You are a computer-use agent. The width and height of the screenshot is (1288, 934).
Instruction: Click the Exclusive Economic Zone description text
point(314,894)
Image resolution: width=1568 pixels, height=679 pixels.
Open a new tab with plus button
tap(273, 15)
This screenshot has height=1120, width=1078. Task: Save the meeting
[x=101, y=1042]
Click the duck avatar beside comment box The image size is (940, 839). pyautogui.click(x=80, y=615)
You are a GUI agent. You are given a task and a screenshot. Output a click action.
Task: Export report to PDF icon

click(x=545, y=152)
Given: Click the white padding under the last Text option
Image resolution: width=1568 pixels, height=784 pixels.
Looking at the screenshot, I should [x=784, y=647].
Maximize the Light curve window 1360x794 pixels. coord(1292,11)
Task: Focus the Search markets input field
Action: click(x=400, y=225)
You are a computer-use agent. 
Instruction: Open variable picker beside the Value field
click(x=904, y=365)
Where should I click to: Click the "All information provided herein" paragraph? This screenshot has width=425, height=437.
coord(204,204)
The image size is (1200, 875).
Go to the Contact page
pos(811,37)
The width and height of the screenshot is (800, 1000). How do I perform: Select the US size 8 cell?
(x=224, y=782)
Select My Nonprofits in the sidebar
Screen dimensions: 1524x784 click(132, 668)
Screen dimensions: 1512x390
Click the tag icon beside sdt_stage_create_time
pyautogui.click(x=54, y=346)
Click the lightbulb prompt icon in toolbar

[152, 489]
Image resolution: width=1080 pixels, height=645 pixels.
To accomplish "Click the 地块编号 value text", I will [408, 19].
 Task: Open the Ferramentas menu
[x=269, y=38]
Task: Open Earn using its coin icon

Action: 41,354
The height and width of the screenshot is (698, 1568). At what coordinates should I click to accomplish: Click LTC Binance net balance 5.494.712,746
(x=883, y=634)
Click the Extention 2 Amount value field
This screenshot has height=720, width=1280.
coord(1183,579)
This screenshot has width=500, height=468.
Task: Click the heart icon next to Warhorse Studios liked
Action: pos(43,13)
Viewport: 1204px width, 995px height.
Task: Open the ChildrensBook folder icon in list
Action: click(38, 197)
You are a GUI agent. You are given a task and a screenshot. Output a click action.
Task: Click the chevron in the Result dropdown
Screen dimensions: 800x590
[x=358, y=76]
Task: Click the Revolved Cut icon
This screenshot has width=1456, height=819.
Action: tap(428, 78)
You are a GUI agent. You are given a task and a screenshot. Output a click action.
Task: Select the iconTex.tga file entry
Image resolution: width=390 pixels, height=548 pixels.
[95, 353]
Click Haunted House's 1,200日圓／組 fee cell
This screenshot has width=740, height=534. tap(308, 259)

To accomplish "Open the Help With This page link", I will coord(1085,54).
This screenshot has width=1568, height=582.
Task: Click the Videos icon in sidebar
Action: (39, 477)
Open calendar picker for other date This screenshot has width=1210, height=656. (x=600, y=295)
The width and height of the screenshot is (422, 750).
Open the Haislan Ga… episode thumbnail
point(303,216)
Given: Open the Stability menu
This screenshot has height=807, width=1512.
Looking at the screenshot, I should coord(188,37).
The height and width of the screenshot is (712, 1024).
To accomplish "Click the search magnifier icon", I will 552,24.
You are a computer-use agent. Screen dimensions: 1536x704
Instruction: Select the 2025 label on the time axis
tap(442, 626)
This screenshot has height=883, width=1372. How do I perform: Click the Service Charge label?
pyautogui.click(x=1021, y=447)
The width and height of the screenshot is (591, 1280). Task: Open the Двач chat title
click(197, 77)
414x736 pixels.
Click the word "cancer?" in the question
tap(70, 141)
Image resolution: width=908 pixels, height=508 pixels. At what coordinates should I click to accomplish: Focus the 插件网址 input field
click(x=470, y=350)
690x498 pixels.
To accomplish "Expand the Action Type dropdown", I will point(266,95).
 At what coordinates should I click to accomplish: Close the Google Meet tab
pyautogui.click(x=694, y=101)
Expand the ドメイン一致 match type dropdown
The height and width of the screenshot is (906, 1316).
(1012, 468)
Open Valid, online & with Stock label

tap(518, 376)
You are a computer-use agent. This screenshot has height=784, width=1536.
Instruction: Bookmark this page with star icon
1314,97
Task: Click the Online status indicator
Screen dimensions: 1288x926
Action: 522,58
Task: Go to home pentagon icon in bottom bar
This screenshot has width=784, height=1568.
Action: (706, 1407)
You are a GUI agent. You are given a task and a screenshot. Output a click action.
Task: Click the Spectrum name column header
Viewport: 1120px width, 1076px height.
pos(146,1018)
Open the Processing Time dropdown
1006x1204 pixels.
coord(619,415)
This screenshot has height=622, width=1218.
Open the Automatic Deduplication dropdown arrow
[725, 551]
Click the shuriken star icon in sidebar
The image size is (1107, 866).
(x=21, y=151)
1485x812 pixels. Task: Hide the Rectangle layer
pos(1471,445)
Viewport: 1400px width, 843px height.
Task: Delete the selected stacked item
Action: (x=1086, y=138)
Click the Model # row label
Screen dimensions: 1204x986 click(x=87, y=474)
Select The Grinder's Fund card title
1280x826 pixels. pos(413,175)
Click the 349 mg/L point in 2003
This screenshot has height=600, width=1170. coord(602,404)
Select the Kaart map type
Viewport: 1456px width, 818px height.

■ What is required
Using the entries above, repeat only the lines from the one containing "Task: Select the iconTex.tga file entry" through the one containing "Given: Open the Stability menu", end lines included.

■ Solved exercise
Task: Select the iconTex.tga file entry
Image resolution: width=390 pixels, height=548 pixels.
[95, 353]
Click Haunted House's 1,200日圓／組 fee cell
This screenshot has width=740, height=534. tap(308, 259)

To accomplish "Open the Help With This page link", I will coord(1085,54).
This screenshot has width=1568, height=582.
Task: Click the Videos icon in sidebar
Action: (39, 477)
Open calendar picker for other date This screenshot has width=1210, height=656. (x=600, y=295)
The width and height of the screenshot is (422, 750).
Open the Haislan Ga… episode thumbnail
point(303,216)
Given: Open the Stability menu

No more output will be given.